------ Excerpted records ------
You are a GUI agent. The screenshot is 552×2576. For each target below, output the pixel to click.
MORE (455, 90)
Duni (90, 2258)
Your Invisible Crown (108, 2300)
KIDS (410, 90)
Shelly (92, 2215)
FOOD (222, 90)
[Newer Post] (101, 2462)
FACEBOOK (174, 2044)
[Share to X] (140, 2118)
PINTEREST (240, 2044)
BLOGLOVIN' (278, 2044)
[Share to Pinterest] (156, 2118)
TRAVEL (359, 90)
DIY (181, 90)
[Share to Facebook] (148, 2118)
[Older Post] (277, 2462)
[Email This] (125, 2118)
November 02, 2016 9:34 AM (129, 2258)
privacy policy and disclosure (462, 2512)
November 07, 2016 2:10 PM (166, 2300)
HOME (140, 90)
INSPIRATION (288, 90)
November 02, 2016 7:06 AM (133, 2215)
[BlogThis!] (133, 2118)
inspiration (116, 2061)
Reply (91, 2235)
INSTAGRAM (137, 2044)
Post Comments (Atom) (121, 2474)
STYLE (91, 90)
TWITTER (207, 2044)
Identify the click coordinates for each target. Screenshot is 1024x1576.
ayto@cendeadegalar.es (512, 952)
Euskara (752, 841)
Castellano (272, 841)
------
_Your instructions:_
Using the records above, copy word for word the line with "Shelly (92, 2215)", the line with "HOME (140, 90)", and every line between them.

_Written response:_
Shelly (92, 2215)
FOOD (222, 90)
[Newer Post] (101, 2462)
FACEBOOK (174, 2044)
[Share to X] (140, 2118)
PINTEREST (240, 2044)
BLOGLOVIN' (278, 2044)
[Share to Pinterest] (156, 2118)
TRAVEL (359, 90)
DIY (181, 90)
[Share to Facebook] (148, 2118)
[Older Post] (277, 2462)
[Email This] (125, 2118)
November 02, 2016 9:34 AM (129, 2258)
privacy policy and disclosure (462, 2512)
November 07, 2016 2:10 PM (166, 2300)
HOME (140, 90)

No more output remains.